En la región andina la situación más crítica es de los Uru. En la Amazonía, otros doce pueblos viven al “borde de la extinción”, según la presidenta de la Comisión legislativa de Pueblos Indígenas, Toribia Lero, de origen quechua.

“Los profesores nos enseñan el idioma con números, canciones y saludos. Es un poco difícil pronunciar. Quiero ser maestra de matemáticas para enseñar en mi comunidad. Si estudio gastronomía quisiera llevar la comida de mi pueblo”, dice Avelina Choque, de 21 años y una de dos alumnos del bachillerato. La pandemia ha restado continuidad al aprendizaje.

“A pesar de la adversidad, se reivindican como Urus y defienden su cultura; eso es admirable”, según el lingüista Carlos Callapa de la Fundación en Contextos de Multilingüismo y Pluriculturalidad (FUNPROEIB Andes) que apoya a los originarios en la recuperación del idioma y la cultura. “Recuperar la lengua tiene un fuerte componente simbólico, pero pueden llevar tiempo y dependerá de si el uso se hace funcional en la vida diaria”.

La tecnología parece jugar en contra. Los adultos añoran el lago que los jóvenes no conocieron. Cada cierto tiempo, las tres comunidades se reúnen en asamblea, hablan de sus proyectos y sus peripecias con el Estado. En otra esquina los adolescentes y niños parecen fascinados con el teléfono móvil.

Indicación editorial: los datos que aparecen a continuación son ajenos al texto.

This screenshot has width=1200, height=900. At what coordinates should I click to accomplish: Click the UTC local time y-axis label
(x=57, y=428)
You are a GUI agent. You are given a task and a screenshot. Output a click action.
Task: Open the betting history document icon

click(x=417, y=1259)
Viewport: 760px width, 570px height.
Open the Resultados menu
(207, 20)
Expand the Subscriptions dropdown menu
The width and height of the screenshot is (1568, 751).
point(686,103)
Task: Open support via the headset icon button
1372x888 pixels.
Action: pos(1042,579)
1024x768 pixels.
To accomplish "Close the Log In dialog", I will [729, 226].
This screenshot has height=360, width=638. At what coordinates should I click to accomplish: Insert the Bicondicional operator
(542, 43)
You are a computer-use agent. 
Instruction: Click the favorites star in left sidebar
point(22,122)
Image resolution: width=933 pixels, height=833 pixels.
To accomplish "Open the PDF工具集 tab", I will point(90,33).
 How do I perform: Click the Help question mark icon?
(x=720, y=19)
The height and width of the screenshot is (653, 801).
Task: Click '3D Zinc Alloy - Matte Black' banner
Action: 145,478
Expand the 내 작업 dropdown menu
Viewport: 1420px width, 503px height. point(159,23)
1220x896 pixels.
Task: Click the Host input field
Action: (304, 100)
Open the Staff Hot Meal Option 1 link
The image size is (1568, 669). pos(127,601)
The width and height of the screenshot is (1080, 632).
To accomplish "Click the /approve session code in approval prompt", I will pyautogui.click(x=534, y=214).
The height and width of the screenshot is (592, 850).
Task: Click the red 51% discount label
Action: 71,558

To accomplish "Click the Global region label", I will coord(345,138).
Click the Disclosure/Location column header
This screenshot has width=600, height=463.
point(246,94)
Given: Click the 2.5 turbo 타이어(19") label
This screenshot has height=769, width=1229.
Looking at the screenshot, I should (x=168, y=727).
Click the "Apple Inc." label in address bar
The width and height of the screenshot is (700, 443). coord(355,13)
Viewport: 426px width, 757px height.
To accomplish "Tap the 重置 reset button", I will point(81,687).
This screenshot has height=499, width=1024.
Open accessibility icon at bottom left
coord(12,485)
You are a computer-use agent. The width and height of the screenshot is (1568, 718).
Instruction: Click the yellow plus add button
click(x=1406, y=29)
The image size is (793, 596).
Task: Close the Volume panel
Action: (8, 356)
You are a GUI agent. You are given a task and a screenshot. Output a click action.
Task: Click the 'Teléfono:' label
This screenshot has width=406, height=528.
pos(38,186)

“Somos un Estado Plurinacional, no podemos permitir que se pierda una lengua, una cultura”, asegura la ministra de Culturas, Sabina Orellana, de origen quechua. Ella piensa que los hermanos Uru están en riesgo. “Hay una deuda con los pueblos”.

El primer presidente indígena del país, Evo Morales (2006-2016), cambió la Constitución (2009) para reivindicar a los originarios. Bolivia pasó de República a Estado Plurinacional y 36 lenguas nativas fueron reconocidas. Por gestión suya, Naciones Unidas proclamó el 22 de abril “Día internacional de la Madre Tierra”, pero su legado fue controversial en un país de economía primaria. Alentó la expansión de la agroindustria, la minería y autorizó la exploración petrolera en reservas naturales, lo que le ganó enemigos entre los indígenas, según estudios de la Fundación Tierra.

Con siete meses en el cargo, el heredero político de Morales, Luis Arce, busca retomar la agenda indígena tras una larga crisis política que vivió el país. “A finales de julio organizaremos un encuentro de los 36 pueblos para hacer un diagnóstico y formular soluciones”, anticipa Orellana.

“El Estado Plurinacional fue un hito y debió ser el inicio de un nuevo país, pero quedó en normas. La ley minera desconoció derechos de los originarios y la corrupción saqueó el Fondo Indígena. Fue un retroceso. Los indígenas fueron utilizados”. “Todavía soñamos con un Estado Plurinacional”, dice Lero.

En el lecho salitroso del lago aparecen pequeños espejos de agua cuando las lluvias son generosas. Regresan flamencos y patos silvestres pero las aguas se evaporan pronto en un clima de extremos: temperaturas gélidas en la noche, sol seco y ardiente de día.

“El lago te jala. Es como si te dijera: hijo ven a visitarme. Yo me fui a estudiar, pero he vuelto a mi comunidad. De vez en cuando voy a cazar con mi liwi (honda de tres puntas) y hago ofrendas al lago”, añora Abdón.